Having entrepreneurial dreams is great, but what do you do when they don’t necessarily line up with your credit history?
If you haven’t built up credit in the past and you’re trying to raise capital for your business, you might be asking yourself, “How can I get a small business loan with no credit history?” While you might have to get creative in order to find financing with no credit, you do have options.
Here are some ways to secure small business financing with no credit history at all.
Alternatives to a Small Business Loan With No Credit History
If you don’t have any credit history, you might not be the ideal candidate for a traditional business loan, but there are other options available to help you get the money you need to grow your company.
1. Invoice financing
Invoice financing allows you to borrow money against your outstanding invoices. Think of it like a cash advance using your outstanding invoices as security. You’ll have to repay the total amount, plus a fee, when your loan comes due. Some companies will also allow you to receive an advance on a purchase order.
Note the difference between invoice financing and invoice factoring. With invoice factoring, you sell your outstanding invoice to a third party, who then collects the payment on your behalf.
If you can’t get a small business loan with no credit history, a different option is to try crowdfunding your business. You’re probably familiar with companies such as Kickstarter or GoFundMe, which help you rally the troops and can also work as a form of product or idea testing. Through these companies, you offer your investors rewards in exchange for their funding.
There’s also the concept of debt crowdfunding, which helps you crowdfund a loan. Some roganizations will help crowdfund small business loans without doing credit checks and basing their loan on your creditworthiness.
3. Line of credit
Instead of an installment loan, you might consider a line of credit. With a line of credit you’re approved for a maximum amount, but don’t necessarily have to use that total amount. You can spend up to your maximum at any time.
While traditional lenders might require a more extensive credit history before they extend your business a line of credit, some online lenders are more flexible and don’t require a credit check for approval.
4. Small Business Administration grants
Don’t discredit the advantage of any grants for small businesses that might be offered in your area. Research opportunities with your local business bureau and state initiatives. You can view some federal small business grant opportunities here.
5. Shareholder loan
This type of financing is provided by shareholders to a business. Through this process a shareholder will give funds to the business, often using business shares as collateral. The loan will eventually have to be repaid, with interest. You set the terms of the loan formally at the time it is extended.
6. Business credit card
Applying for a business credit card can help cover the daily expenses of your business. Finding a business credit card with an APR of 0% can help you initially get the money you need to get your business up and running. If you pay off the credit card before the introductory rate expires, you won’t owe anything in interest. Make sure you pay attention to when the interest rate jumps, however, because if you still have money owing on the card you could be in for huge interest payments that you didn’t budget for.
Documents You’ll Need
If you don’t have credit history, most lenders will want to see your business financials to determine your creditworthiness. Be prepared to show them your bank accounts and any financial documentation that can prove your revenue and show lenders that you truly will be able to repay them.

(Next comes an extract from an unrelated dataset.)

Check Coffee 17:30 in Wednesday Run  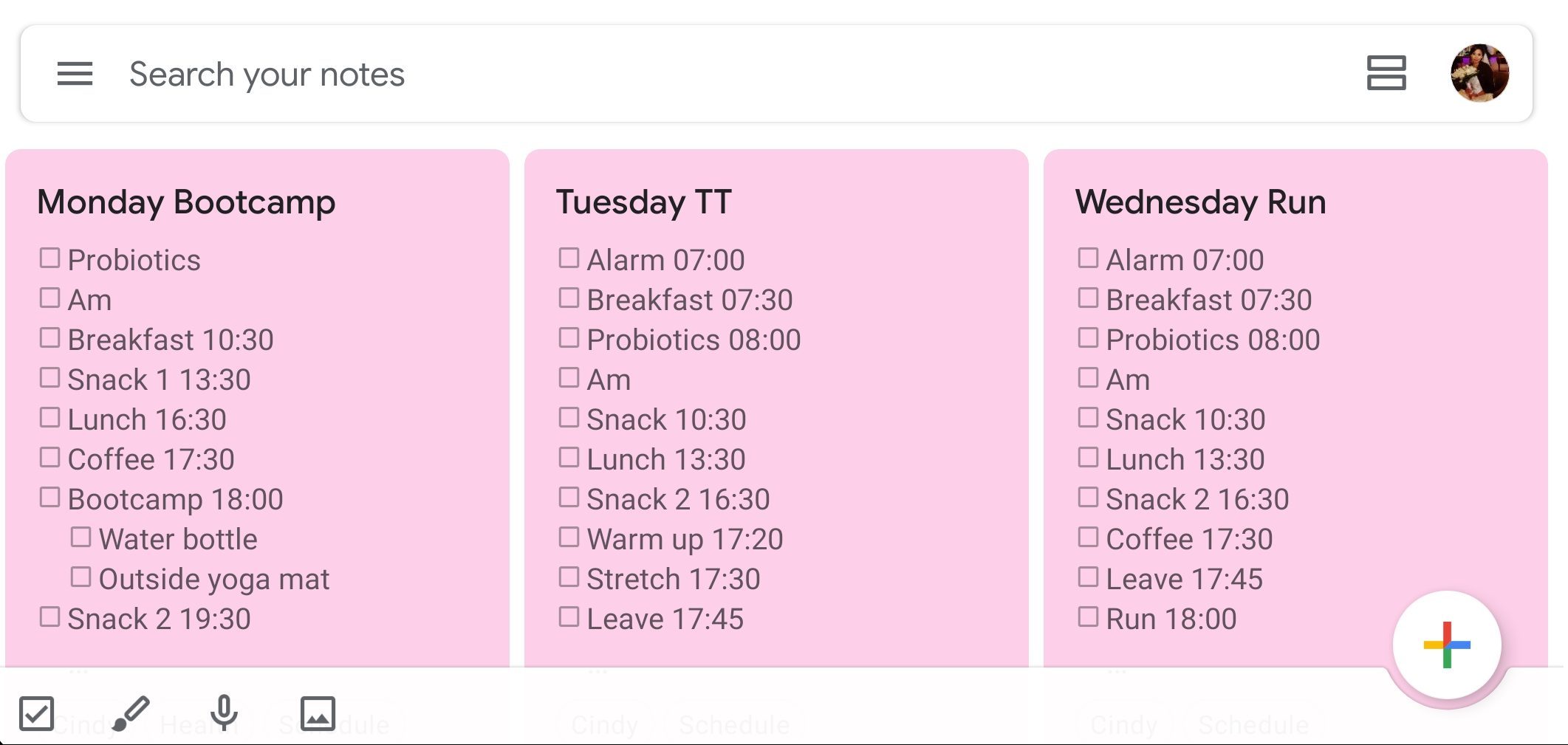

You might also need to show a DUNS number for some small business grants. This number is linked to your credit file at the reporting agency Dun & Bradstreet. It’s free to get but can take up to a month for the paperwork to process.
How to Build Your Credit History
It’s a good idea to get started building business credit as soon as possible.

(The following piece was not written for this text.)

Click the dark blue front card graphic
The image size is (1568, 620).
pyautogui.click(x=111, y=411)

Here’s what you can do to begin building the credit history for your business.
1. Incorporate your business
Depending on where you are in your business journey you could have incorporated long ago, or still be debating whether you should. It’s a smart financial move to incorporate your business because this keeps its finances separate from your personal finances. Make this your first step if you haven’t done it already.
2. Get an Employer Identification Number
Your Employer Identification Number (EIN) is like a Social Security Number (SSN) for businesses. When you do start applying for credit, you’ll either have to submit your SSN or EIN. If you only have your personal SSN to submit, then your creditworthiness will be based on your personal credit. Having an EIN helps you develop business credit.
3. Register with business directories
Get the address and phone number for your business listed in directories, such as the Better Business Bureau, the Yellow Pages, and Yelp. Credit reporting agencies do pull information from these sites to help establish the legitimacy of your business.
4. Get a DUNS number
The leading credit reporting agency for business is Dun & Bradstreet. Getting a credit file established with this agency is very helpful when it comes to building credit for your business. You can start the process of getting a DUNS number online.
5. Start using a business credit card or line of credit
In order to establish some credit history, you’ll need to start using some forms of credit. Even if you have to get a secured credit card, this is an important step to follow. Credit cards are considered revolving credit, which is part of the credit mix that agencies review when giving you a credit rating. Part of your credit rating is based on how healthy each different type of credit you have is, so diversify.
6. Check that your information is being reported
Keep an eye on your business credit reports and quickly correct any mistakes, including ones that might seem minor to you, such as your contact information or facts about your business. The credit bureaus are looking for a complete picture, so the more information you give them the better. Make sure your timely payments are being reported to the credit bureaus.